══ Data provided ══
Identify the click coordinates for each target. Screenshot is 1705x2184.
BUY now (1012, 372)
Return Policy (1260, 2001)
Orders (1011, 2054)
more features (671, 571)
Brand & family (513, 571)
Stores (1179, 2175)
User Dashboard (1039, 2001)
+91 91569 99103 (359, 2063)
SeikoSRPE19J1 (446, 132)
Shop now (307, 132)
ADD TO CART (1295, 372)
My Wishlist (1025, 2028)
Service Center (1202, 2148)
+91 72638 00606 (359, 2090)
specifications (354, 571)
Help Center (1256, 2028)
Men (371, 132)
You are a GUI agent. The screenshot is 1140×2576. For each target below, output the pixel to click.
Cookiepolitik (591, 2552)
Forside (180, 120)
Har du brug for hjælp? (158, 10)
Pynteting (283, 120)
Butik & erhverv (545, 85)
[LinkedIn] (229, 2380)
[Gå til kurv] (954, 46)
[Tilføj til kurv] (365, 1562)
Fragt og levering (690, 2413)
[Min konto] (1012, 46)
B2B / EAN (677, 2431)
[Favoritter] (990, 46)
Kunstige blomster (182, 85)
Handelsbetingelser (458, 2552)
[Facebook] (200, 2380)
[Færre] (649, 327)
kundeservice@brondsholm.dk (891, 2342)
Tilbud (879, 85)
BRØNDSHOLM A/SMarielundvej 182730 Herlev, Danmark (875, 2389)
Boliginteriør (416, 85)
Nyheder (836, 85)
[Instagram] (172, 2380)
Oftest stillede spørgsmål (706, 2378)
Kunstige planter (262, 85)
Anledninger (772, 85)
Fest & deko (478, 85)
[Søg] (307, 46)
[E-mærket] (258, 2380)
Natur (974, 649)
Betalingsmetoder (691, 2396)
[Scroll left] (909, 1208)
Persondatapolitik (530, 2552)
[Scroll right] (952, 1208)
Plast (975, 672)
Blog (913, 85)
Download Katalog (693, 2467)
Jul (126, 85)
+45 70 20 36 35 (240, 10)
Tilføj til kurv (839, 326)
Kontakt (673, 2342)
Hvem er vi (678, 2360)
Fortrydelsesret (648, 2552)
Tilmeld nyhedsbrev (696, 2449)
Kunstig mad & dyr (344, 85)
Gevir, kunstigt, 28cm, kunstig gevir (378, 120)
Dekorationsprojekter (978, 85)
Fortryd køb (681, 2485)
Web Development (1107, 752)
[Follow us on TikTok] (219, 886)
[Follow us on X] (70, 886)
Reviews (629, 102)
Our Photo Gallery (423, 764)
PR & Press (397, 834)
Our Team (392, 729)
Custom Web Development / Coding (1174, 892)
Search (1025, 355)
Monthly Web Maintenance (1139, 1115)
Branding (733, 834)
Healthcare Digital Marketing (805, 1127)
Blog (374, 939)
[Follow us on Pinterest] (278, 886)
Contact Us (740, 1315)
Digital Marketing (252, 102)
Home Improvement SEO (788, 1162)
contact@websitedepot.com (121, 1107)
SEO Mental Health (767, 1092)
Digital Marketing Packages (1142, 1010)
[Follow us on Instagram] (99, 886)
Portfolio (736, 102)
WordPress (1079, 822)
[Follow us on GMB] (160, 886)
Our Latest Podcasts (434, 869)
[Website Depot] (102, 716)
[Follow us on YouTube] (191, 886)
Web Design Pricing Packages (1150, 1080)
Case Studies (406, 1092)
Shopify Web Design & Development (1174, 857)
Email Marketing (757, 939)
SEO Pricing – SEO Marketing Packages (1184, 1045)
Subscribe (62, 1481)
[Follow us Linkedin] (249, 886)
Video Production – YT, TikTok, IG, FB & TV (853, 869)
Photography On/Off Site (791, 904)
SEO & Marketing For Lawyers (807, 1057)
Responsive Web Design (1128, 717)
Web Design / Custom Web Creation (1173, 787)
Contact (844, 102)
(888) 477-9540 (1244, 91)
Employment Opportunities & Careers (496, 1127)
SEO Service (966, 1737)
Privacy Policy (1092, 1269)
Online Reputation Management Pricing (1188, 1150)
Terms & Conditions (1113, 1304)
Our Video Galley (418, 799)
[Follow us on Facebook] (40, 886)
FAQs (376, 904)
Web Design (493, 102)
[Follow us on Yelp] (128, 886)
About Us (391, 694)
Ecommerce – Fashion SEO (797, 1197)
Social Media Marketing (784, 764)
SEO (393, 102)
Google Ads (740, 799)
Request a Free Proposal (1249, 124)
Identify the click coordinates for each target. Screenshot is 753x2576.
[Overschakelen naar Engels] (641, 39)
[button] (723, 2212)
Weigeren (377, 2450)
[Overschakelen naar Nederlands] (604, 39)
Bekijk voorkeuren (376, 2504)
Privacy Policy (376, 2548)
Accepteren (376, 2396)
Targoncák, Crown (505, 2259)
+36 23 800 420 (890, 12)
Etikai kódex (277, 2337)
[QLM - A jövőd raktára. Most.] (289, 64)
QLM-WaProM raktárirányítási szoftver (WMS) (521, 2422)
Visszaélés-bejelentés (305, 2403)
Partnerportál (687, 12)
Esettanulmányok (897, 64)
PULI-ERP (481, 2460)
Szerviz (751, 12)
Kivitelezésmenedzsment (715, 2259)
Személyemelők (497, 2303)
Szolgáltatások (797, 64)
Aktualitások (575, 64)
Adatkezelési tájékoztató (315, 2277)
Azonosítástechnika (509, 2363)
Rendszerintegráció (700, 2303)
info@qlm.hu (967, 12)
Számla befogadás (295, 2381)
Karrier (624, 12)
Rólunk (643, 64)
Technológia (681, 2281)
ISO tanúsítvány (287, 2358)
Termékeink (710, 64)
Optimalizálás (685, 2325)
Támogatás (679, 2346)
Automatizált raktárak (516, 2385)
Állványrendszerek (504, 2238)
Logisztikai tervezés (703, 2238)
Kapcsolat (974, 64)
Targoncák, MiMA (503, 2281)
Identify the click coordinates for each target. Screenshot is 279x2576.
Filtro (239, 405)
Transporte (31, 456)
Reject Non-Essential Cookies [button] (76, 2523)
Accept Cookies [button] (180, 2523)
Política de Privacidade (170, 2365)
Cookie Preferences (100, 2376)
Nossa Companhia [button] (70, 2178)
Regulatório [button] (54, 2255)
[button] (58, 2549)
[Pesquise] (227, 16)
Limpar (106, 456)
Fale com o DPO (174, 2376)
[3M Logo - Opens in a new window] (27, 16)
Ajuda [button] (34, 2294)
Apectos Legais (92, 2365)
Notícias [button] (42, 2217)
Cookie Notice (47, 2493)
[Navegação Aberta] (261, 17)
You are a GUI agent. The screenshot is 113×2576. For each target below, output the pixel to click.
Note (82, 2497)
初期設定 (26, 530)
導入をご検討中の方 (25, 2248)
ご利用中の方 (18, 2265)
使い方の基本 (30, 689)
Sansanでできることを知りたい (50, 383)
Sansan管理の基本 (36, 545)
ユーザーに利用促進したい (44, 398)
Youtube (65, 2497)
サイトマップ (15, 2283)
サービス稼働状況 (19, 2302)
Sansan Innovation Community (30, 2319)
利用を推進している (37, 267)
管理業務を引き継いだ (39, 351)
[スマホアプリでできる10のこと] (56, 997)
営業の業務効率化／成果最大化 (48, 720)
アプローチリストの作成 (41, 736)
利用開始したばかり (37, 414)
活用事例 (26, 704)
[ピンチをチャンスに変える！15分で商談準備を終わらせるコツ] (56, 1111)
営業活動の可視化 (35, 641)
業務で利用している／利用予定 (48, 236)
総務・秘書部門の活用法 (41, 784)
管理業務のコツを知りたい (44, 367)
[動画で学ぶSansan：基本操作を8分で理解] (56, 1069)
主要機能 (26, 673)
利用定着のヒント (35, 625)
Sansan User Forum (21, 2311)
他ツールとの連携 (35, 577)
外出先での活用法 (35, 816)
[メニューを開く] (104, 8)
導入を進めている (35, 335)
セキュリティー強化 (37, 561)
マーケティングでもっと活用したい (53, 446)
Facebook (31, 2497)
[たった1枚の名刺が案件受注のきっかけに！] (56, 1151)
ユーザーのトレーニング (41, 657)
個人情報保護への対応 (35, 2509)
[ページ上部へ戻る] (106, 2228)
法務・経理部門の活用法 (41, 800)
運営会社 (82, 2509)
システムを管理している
═══
Problem requirements
Extract all lines from the data in which "Facebook" is found.

Output below
[Facebook] (200, 2380)
[Follow us on Facebook] (40, 886)
Facebook (31, 2497)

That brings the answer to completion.